Ключевые слова: культурная политика, социальные сети, Интернет, интернет-коммуникация, функции культурной политики, социальная напряженность, социальные конфликты, информационное общество, ки-бербуллинг, сетевой экстремизм.
Введение
Политика в области культуры может преследовать различные цели. В отечественной литературе отмечается, что современная культурная политика рассматривается прежде всего как совокупность научно обоснованных взглядов и мероприятий в социокультурной модернизации общества, затрагивающей все его социальные институты [1]. Возникает вопрос: в какой степени существующая культура может способствовать модернизации общества и не нуждается ли сама культура в обновлении, если необходимо модернизировать общество с возникновением новых информационных технологий?

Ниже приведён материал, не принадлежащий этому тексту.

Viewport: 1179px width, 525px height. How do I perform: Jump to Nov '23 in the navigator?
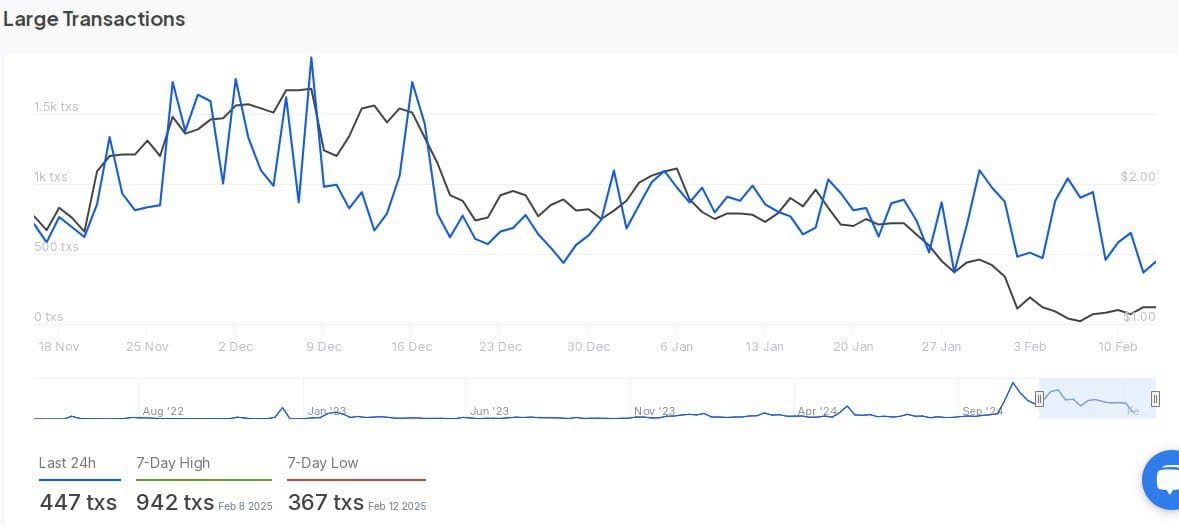[x=654, y=411]
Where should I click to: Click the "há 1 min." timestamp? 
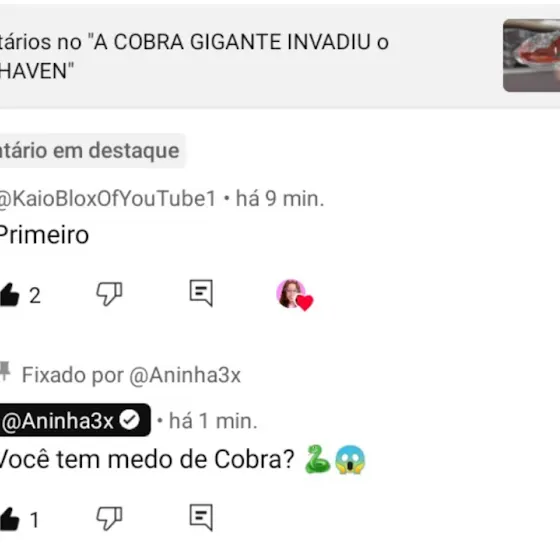coord(213,421)
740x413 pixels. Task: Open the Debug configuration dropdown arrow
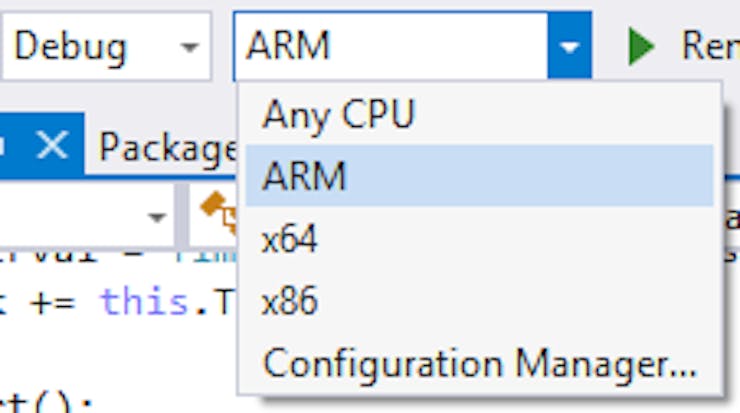click(190, 47)
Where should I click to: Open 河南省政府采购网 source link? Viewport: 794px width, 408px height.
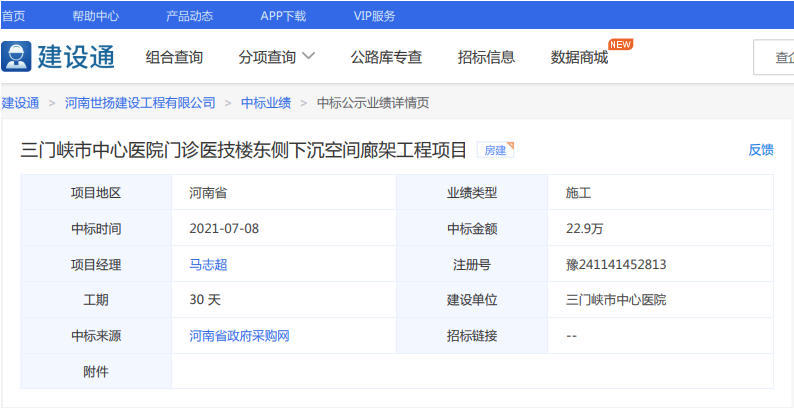(239, 336)

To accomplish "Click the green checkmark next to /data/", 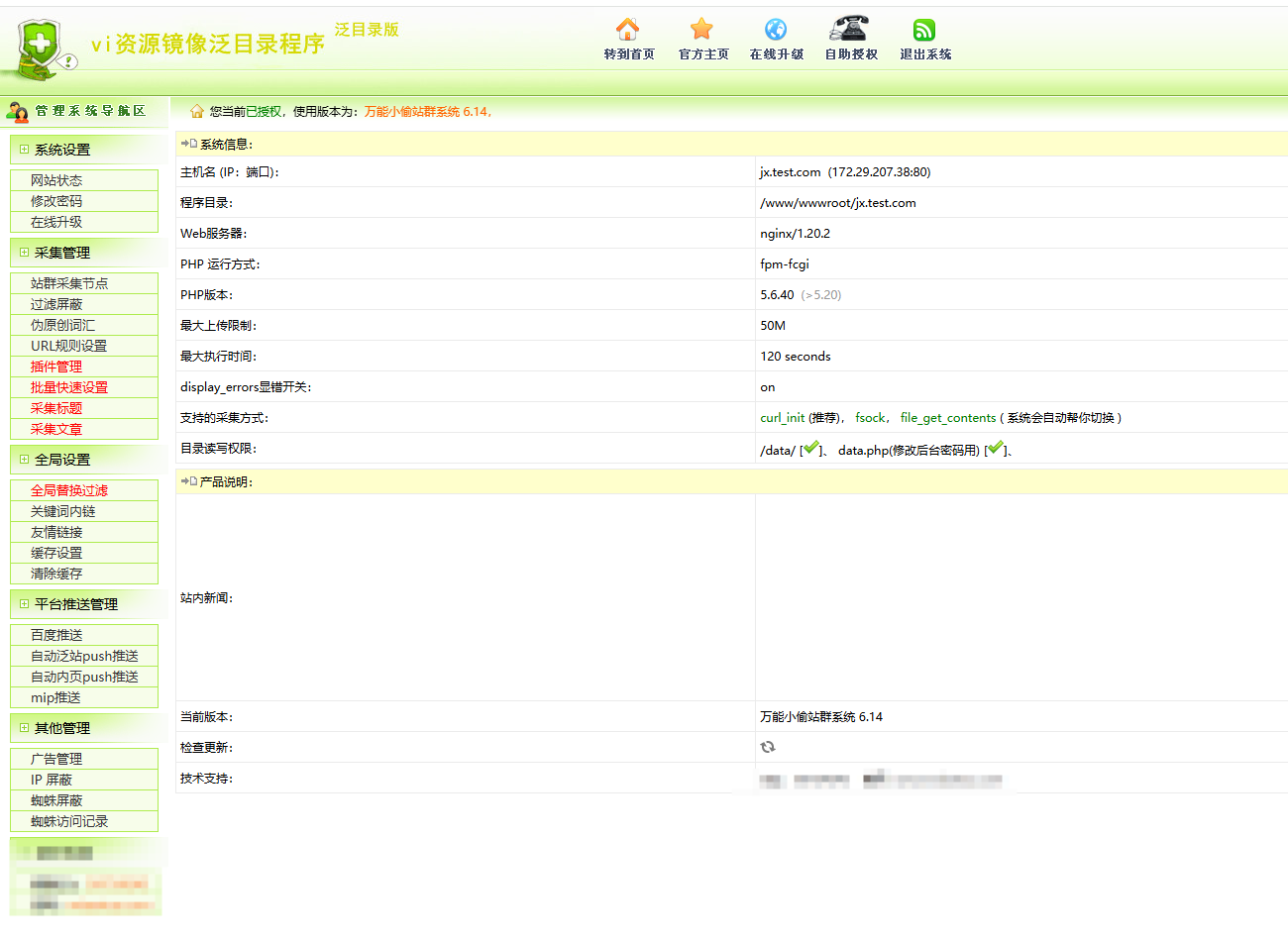I will tap(812, 447).
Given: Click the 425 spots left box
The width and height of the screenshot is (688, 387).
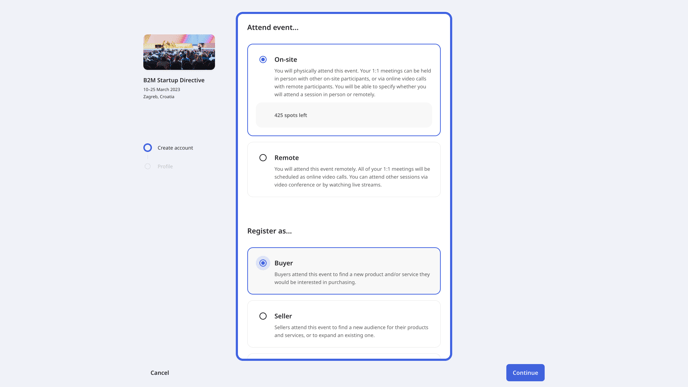Looking at the screenshot, I should (344, 115).
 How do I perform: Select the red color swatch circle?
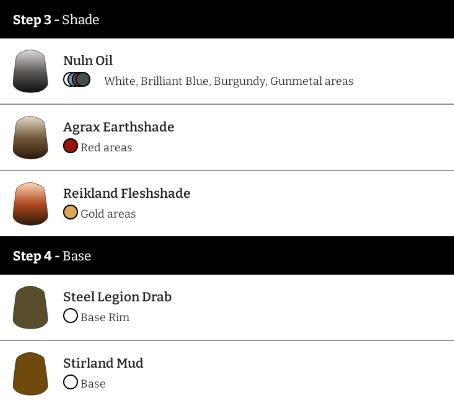tap(70, 146)
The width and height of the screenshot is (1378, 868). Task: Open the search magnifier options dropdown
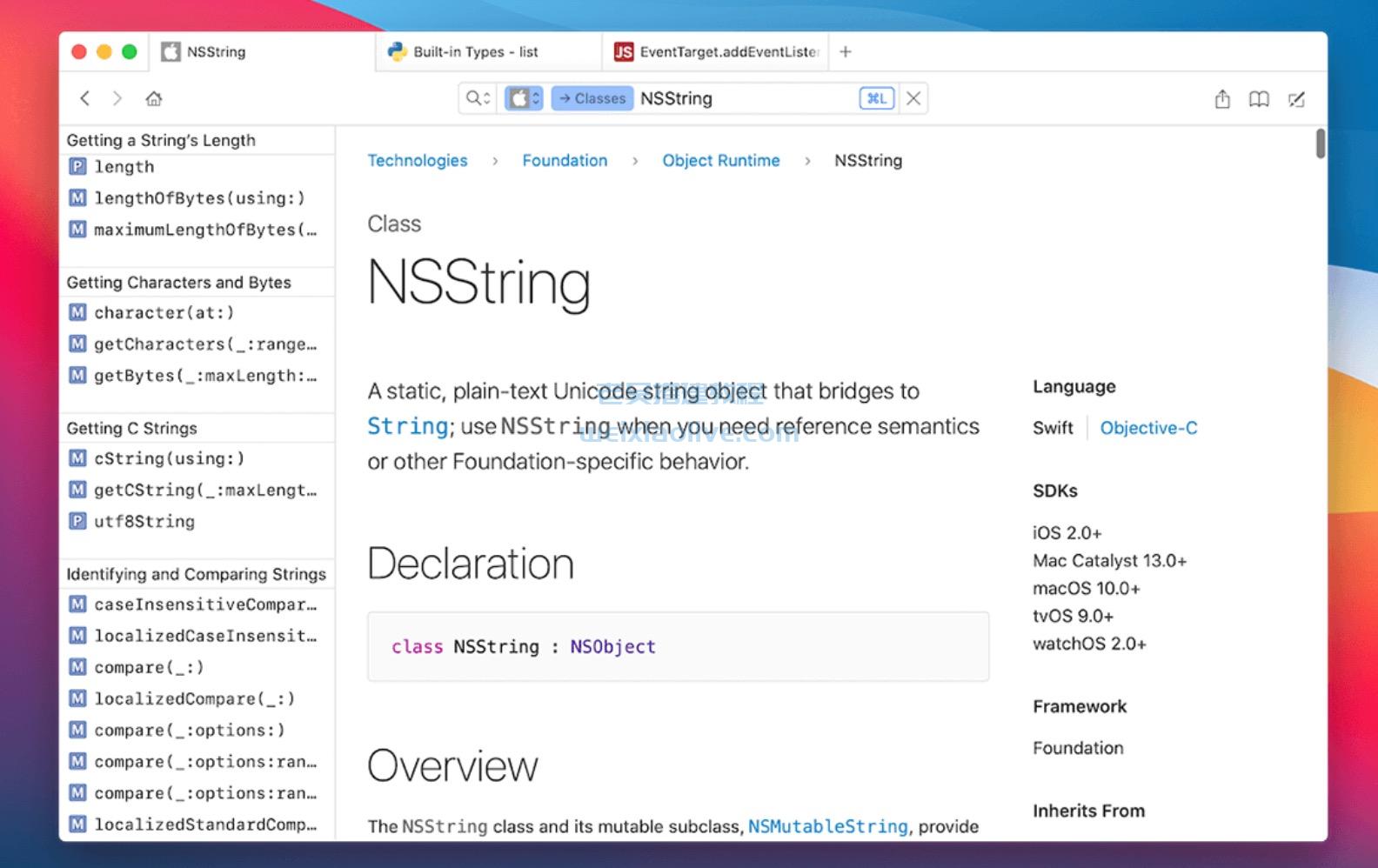pyautogui.click(x=478, y=98)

В предлагаемой статье авторы пытаются ответить на этот вопрос, опираясь на существующие исследования и опыт проведения культурной политики в российском обществе [2, 3], на имеющиеся документы в области сетевых сообществ и теоретического анализа существующих эмпирических данных.
При этом мы будем исходить из фундаментальной цели культурной политики, которая обусловлена сутью культуры. Она состоит в разработке принципов и эффективных мер, направленных на распространение позитивных духовных ценностей, охватывающих все социальные слои и группы общества. С появлением цифровых информационных технологий возможности для достижения этой цели значительно обогатились. Однако реализация появившихся возможностей требует создания особых коммуникационных технологий и конкретных программ, которые могли бы регулировать деятельность социальных сетей в социокультурной сфере. В этих условиях, не умаляя значимости культурной политики в деятельности традиционных социальных общностей, организаций и учреждений, было бы правомерно обратить более пристальное внимание на культурную политику в деятельности виртуальных социальных сетей, поскольку они становятся главными каналами социальной информации и коммуникации, особенно в молодежной среде. Тем более
для всех очевиден факт, что социальные сети в социокультурной области используются нерационально и в недостаточном объеме. Складывается впечатление, что информационные сети для государства выступают не перспективным каналом транслирования духовных ценностей, а нейтральной территорией, на которой происходит распространение ценностей, имеющих лишь деструктивный характер. Справедливо, что «существуют угрозы проявления и пропаганды расовой, национальной и религиозной нетерпимости, в том числе в средствах массовой информации и социальных сетях информационно-телекоммуникационной сети "Интернет", осуществления экстремистской деятельности под видом гуманитарной, культурной и псевдорелигиозной деятельности, в том числе со стороны иностранных организаций» [4]. Но для устранения этих угроз важно разобраться, какой должна быть позитивная политика по отношению к социальных сетям в Интернете, а не только запретительная.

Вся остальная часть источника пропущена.